> _THE TASK_:
Reproduce each line of the records below exactly as it appears, with no changes.

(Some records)

——

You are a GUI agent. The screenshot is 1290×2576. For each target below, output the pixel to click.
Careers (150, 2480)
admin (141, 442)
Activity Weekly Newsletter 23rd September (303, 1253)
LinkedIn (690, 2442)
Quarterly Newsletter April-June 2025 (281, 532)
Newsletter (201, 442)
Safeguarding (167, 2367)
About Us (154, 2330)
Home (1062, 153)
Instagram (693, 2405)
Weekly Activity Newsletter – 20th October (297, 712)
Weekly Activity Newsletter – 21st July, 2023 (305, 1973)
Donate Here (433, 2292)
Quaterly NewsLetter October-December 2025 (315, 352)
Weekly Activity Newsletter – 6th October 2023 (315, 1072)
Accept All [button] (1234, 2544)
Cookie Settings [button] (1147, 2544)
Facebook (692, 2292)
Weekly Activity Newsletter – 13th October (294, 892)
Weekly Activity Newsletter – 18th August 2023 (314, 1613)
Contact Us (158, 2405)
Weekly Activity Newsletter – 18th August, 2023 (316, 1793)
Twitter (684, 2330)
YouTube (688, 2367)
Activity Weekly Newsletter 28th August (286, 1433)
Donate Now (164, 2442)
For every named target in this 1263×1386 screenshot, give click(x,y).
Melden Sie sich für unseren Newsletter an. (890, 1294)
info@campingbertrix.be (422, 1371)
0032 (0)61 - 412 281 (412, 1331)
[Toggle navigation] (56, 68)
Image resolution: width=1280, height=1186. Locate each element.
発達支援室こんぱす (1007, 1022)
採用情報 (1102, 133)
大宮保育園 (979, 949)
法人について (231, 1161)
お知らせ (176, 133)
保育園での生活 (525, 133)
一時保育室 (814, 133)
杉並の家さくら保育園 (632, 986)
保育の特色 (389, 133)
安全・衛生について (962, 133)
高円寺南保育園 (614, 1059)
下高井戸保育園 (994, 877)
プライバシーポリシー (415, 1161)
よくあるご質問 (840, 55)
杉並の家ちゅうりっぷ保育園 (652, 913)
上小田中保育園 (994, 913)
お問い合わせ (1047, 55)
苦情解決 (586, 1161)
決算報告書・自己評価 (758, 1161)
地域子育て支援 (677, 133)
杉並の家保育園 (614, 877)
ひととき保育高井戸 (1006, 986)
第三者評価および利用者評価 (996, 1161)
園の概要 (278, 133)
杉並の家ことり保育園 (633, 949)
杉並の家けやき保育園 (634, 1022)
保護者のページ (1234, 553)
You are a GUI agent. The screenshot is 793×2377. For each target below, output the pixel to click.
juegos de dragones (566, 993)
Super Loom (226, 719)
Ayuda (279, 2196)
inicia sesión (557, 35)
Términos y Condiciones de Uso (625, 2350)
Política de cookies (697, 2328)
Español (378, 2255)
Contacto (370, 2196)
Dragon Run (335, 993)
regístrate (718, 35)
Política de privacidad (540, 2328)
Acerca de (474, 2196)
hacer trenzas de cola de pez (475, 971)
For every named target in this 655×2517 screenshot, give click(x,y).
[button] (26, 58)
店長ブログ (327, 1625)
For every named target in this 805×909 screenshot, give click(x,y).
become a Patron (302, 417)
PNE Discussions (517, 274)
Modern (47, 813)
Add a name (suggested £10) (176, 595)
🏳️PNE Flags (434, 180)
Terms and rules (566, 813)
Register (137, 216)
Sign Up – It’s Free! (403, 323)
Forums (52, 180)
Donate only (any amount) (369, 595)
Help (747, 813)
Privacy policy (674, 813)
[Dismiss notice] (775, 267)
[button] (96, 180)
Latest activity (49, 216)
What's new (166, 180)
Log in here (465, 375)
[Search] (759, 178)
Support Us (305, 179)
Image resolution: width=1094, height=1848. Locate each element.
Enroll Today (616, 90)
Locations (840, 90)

——

> _SOLUTION_:
You are a GUI agent. The screenshot is 1290×2576. For each target below, output the pixel to click.
Careers (150, 2480)
admin (141, 442)
Activity Weekly Newsletter 23rd September (303, 1253)
LinkedIn (690, 2442)
Quarterly Newsletter April-June 2025 (281, 532)
Newsletter (201, 442)
Safeguarding (167, 2367)
About Us (154, 2330)
Home (1062, 153)
Instagram (693, 2405)
Weekly Activity Newsletter – 20th October (297, 712)
Weekly Activity Newsletter – 21st July, 2023 (305, 1973)
Donate Here (433, 2292)
Quaterly NewsLetter October-December 2025 (315, 352)
Weekly Activity Newsletter – 6th October 2023 (315, 1072)
Accept All [button] (1234, 2544)
Cookie Settings [button] (1147, 2544)
Facebook (692, 2292)
Weekly Activity Newsletter – 13th October (294, 892)
Weekly Activity Newsletter – 18th August 2023 (314, 1613)
Contact Us (158, 2405)
Weekly Activity Newsletter – 18th August, 2023 (316, 1793)
Twitter (684, 2330)
YouTube (688, 2367)
Activity Weekly Newsletter 28th August (286, 1433)
Donate Now (164, 2442)
For every named target in this 1263×1386 screenshot, give click(x,y).
Melden Sie sich für unseren Newsletter an. (890, 1294)
info@campingbertrix.be (422, 1371)
0032 (0)61 - 412 281 (412, 1331)
[Toggle navigation] (56, 68)
Image resolution: width=1280, height=1186. Locate each element.
発達支援室こんぱす (1007, 1022)
採用情報 (1102, 133)
大宮保育園 (979, 949)
法人について (231, 1161)
お知らせ (176, 133)
保育園での生活 (525, 133)
一時保育室 (814, 133)
杉並の家さくら保育園 (632, 986)
保育の特色 (389, 133)
安全・衛生について (962, 133)
高円寺南保育園 (614, 1059)
下高井戸保育園 (994, 877)
プライバシーポリシー (415, 1161)
よくあるご質問 (840, 55)
杉並の家ちゅうりっぷ保育園 (652, 913)
上小田中保育園 (994, 913)
お問い合わせ (1047, 55)
苦情解決 (586, 1161)
決算報告書・自己評価 (758, 1161)
地域子育て支援 (677, 133)
杉並の家保育園 (614, 877)
ひととき保育高井戸 (1006, 986)
第三者評価および利用者評価 (996, 1161)
園の概要 (278, 133)
杉並の家ことり保育園 (633, 949)
杉並の家けやき保育園 (634, 1022)
保護者のページ (1234, 553)
You are a GUI agent. The screenshot is 793×2377. For each target below, output the pixel to click.
juegos de dragones (566, 993)
Super Loom (226, 719)
Ayuda (279, 2196)
inicia sesión (557, 35)
Términos y Condiciones de Uso (625, 2350)
Política de cookies (697, 2328)
Español (378, 2255)
Contacto (370, 2196)
Dragon Run (335, 993)
regístrate (718, 35)
Política de privacidad (540, 2328)
Acerca de (474, 2196)
hacer trenzas de cola de pez (475, 971)
For every named target in this 655×2517 screenshot, give click(x,y).
[button] (26, 58)
店長ブログ (327, 1625)
For every named target in this 805×909 screenshot, give click(x,y).
become a Patron (302, 417)
PNE Discussions (517, 274)
Modern (47, 813)
Add a name (suggested £10) (176, 595)
🏳️PNE Flags (434, 180)
Terms and rules (566, 813)
Register (137, 216)
Sign Up – It’s Free! (403, 323)
Forums (52, 180)
Donate only (any amount) (369, 595)
Help (747, 813)
Privacy policy (674, 813)
[Dismiss notice] (775, 267)
[button] (96, 180)
Latest activity (49, 216)
What's new (166, 180)
Log in here (465, 375)
[Search] (759, 178)
Support Us (305, 179)
Image resolution: width=1094, height=1848. Locate each element.
Enroll Today (616, 90)
Locations (840, 90)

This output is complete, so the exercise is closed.